_Textauszug_.
____
Was hat eine Dauerwelle mit Proteinen zu tun? Haare bestehen hauptsächlich aus Keratin, einem Protein. Es ist so stabil, dass Mumien selbst nach Jahrtausenden noch Haare haben können. Um diesem Dauerprotein eine neue Form zu geben, sind daher drastische Mittel nötig – die Dauerwelle. Diese ändert die Struktur des Proteins auf chemische Weise, oder genauer gesagt, die Verbindungen zwischen einzelnen Bausteinen des Proteins.
{1l}
Vernetztes Protein hält die Frisur stabil
Von diesen Bausteinen, den Aminosäuren, sind allein 21 verschiedene notwendig, um sämtliche Proteine des Menschen Körpers aufzubauen. Wie Perlen auf einer Schnur bilden sie eine lange Kette. Einzig welche Aminosäure an welcher Stelle steht, entscheidet über die Eigenschaften des Proteins. Verantwortlich für die Dauerwelle ist eine Aminosäure namens Cystein: Diese kann mit anderen Cysteinmolekülen in der Kette Querverbindungen bilden. Für eine Dauerwelle werden diese Bindungen chemisch gelöst und erst neugebildet, wenn die Haare in der gewünschten Form liegen.
Wenn aber die Art und Reihenfolge der Perlen in der Kette so entscheidend ist, woher erhalten die Proteine die richtige Reihenfolge? Welche Aminosäure an welcher Stelle der Kette steht, legen die Gene fest. Das genetische Material buchstabiert gewissermaßen die Reihenfolge. Übersetzt wird dieser Code von den Proteinfabriken der Zelle: den Ribosomen. Anhand der genetischen Vorgaben verknüpfen diese Komplexe aus Proteinen und Nucleinsäuren eine Aminosäure mit der jeweils nächsten und verlängern so Stück für Stück die Kette.
Riesen-Protein mit stundenlangem Namen
Ein typisches Protein hat eine Länge von etwa 100 bis 300 Aminosäuren. Wenn es annähernd kugelförmig ist, beträgt sein Durchmesser rund fünf bis zehn Nanometer. Allerdings gibt es auch wahre Giganten: Das größte bekannte Protein ist das Titin, ein Bestandteil der Muskelfasern, mit rund 33.000 Aminosäuren. Da die chemisch-systematischen Bezeichnungen eines Proteins im Grunde aus einer Aufzählung der einzelnen Aminosäurereste bestehen, ist der systematische Name von Titin gleichzeitig das längste bekannte Wort: der Name besteht aus etwa 190.000 Buchstaben, ihn laut vorzulesen dauert rund dreieinhalb Stunden.
Die ganze Aminosäurekette eines Proteins bezeichnet man als die Primärstruktur. Sie liegt normalerweise nicht in einer geraden Linie vor. Vielmehr knäult sie sich zusammen wie ein loser Faden. Dies geschieht jedoch alles andere als zufällig: Der Faden spult sich zu Schrauben und blatt-artigen Formationen zusammen, der sogenannten Sekundärstruktur. Diese lagern sich schließlich zur nächsthöheren Ebene, der Tertiärstruktur zusammen.
____
_Datenabschnitt_.

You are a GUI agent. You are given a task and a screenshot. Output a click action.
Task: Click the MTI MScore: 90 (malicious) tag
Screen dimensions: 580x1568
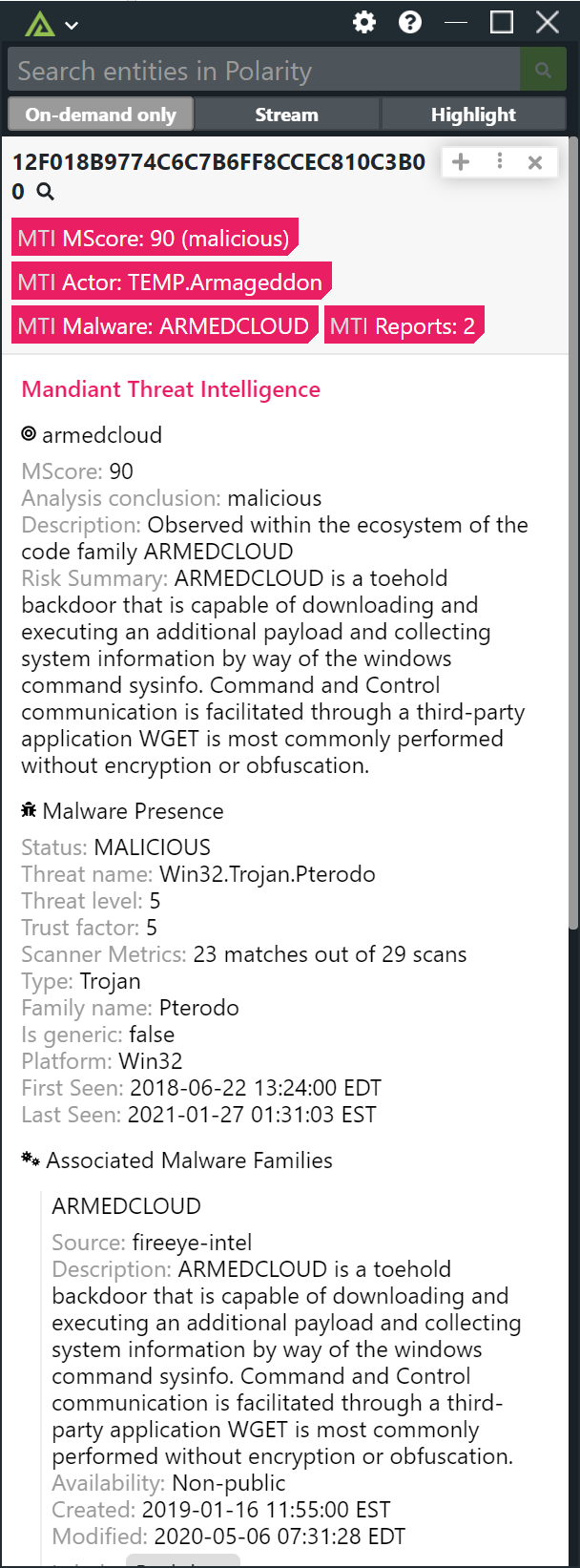coord(154,238)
____
_Aufgabenstellung_.
Beantworten Sie anhand des Textes über Proteine die folgenden Fragen:
(a) Welche Aminosäure ist für die Dauerwelle verantwortlich?
(b) Wie werden die Proteinfabriken der Zelle genannt?
(c) Aus wie vielen Aminosäuren besteht das Titin ungefähr?

_Ergebnis_.
(a) Cystein
(b) Ribosomen
(c) Aus rund 33.000 Aminosäuren